Crack-tip thermal and mechanical hysteresis in Shape Memory Alloys under fatigue loading

Abstract

Crack tip stress-induced phase transformation mechanisms in nickel–titanium alloys (NiTi), subjected to fatigue mechanical loads, have been analyzed by full field measurement techniques. In particular, Infrared thermography (IR) and Digital Image Correlation (DIC), have been applied to analyze the cyclic temperature and displacement evolutions in the crack tip region of a commercial pseudoelastic alloy, together with the associated thermal and mechanical hysteresis, by using Single Edge Crack (SEC) specimens.
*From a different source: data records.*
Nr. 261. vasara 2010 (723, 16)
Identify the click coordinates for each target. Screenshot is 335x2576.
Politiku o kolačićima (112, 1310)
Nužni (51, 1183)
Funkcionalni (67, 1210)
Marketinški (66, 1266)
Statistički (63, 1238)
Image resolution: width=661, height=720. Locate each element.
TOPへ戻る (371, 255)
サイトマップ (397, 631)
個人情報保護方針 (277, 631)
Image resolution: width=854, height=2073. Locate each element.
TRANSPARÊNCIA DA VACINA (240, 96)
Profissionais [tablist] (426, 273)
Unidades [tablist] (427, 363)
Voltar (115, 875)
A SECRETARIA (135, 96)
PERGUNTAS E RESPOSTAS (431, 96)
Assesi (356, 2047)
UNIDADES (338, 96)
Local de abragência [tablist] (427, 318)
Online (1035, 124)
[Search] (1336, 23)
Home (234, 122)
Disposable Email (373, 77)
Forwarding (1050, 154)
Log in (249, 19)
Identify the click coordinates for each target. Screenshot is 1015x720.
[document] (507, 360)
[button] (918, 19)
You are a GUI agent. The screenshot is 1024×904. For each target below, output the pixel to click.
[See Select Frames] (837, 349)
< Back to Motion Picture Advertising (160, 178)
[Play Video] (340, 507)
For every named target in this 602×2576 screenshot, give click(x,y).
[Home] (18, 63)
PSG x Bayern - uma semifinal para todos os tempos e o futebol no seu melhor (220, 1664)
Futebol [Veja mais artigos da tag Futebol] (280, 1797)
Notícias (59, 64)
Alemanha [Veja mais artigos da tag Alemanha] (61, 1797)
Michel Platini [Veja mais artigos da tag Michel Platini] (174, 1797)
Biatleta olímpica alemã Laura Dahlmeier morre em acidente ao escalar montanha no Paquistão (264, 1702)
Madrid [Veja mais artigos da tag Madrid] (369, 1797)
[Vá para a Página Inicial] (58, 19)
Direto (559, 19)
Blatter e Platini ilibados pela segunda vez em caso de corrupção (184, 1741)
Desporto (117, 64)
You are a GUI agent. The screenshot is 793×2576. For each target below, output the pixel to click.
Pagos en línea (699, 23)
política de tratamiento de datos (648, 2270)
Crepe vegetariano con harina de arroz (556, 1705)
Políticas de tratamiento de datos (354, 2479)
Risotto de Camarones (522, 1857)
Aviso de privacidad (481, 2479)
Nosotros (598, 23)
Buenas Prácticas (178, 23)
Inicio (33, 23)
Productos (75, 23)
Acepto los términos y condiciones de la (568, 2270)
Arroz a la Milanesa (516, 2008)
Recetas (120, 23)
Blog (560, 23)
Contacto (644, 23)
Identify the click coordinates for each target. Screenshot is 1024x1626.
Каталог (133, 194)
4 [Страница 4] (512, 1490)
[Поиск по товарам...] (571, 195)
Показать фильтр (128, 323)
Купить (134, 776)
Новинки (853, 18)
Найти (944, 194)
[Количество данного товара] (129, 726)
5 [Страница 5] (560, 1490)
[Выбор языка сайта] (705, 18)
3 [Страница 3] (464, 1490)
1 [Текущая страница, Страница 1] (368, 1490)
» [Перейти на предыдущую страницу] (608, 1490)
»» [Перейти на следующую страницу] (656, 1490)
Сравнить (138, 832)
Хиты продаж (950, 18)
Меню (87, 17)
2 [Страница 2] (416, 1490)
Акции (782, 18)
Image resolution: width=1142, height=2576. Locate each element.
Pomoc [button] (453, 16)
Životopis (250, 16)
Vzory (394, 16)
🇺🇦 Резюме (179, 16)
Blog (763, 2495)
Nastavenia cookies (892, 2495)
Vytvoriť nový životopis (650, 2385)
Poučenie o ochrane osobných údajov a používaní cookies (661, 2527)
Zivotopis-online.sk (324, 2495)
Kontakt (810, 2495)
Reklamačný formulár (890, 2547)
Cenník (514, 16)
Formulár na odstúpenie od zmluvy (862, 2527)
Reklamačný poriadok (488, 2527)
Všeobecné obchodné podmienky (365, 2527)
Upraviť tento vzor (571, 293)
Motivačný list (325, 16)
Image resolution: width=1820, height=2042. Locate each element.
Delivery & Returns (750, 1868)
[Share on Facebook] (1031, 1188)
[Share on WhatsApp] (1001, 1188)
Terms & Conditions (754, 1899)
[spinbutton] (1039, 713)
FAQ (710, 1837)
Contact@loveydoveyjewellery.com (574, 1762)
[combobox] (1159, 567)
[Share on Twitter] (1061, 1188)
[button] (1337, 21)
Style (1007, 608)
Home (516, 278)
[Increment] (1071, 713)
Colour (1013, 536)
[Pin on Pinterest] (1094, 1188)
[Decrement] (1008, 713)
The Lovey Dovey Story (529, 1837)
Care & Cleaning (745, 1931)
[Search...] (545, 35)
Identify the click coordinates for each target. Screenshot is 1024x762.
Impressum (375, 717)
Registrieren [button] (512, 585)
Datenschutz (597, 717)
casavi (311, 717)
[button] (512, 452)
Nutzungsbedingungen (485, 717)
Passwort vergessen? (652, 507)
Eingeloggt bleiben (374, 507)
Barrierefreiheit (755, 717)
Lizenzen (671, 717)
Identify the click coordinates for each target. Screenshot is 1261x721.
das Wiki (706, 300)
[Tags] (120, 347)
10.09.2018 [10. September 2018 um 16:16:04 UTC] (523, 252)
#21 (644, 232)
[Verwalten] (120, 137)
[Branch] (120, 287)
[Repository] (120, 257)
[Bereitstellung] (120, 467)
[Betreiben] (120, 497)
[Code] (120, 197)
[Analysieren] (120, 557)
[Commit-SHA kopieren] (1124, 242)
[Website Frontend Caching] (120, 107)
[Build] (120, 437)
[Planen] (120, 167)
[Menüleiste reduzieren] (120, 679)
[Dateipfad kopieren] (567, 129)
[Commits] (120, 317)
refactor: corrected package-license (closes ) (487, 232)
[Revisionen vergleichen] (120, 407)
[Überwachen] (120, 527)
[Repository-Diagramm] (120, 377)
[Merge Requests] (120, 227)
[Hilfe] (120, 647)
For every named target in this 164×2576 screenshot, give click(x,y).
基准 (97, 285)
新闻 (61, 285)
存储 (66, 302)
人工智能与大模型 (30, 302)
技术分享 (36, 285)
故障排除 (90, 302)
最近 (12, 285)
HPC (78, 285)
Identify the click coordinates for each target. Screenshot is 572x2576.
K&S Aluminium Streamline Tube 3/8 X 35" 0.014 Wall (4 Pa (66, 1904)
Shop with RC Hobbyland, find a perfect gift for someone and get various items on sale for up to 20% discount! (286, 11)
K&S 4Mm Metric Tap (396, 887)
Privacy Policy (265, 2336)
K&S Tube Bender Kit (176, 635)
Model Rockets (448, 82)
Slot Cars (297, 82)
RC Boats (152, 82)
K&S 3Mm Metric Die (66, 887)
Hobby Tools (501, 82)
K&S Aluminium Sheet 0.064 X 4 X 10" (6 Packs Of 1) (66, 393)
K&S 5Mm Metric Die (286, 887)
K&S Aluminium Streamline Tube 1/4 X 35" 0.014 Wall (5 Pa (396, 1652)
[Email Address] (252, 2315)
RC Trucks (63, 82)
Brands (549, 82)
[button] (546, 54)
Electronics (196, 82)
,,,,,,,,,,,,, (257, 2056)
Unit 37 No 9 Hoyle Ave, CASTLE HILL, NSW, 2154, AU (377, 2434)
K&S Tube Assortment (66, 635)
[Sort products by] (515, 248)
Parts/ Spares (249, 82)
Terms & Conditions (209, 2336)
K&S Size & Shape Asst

IR investigations revealed a global temperature variation of the specimen due to crack formation and propagation mechanisms, which is similar to common engineering metals, i.e. surface temperature rises quickly in an initial phase, then it reaches an almost constant value, and finally it increases rapidly as a consequence of the fatigue crack growth. In addition, cyclic thermal variation in the crack tip region and related hysteresis (temperature vs load) has been measured, which can been directly related to the thermal effects of the reversible stress-induced phase transformations. Furthermore, a proper experimental setup has been made, based on a reflection microscope, for direct measurements of the crack tip displacement field by the DIC technique. Furthermore, a fitting procedure has been developed to calculate the mode I Stress Intensity Factor (SIF), starting from the displacement field, and the related mechanical hysteresis (SIF vs load).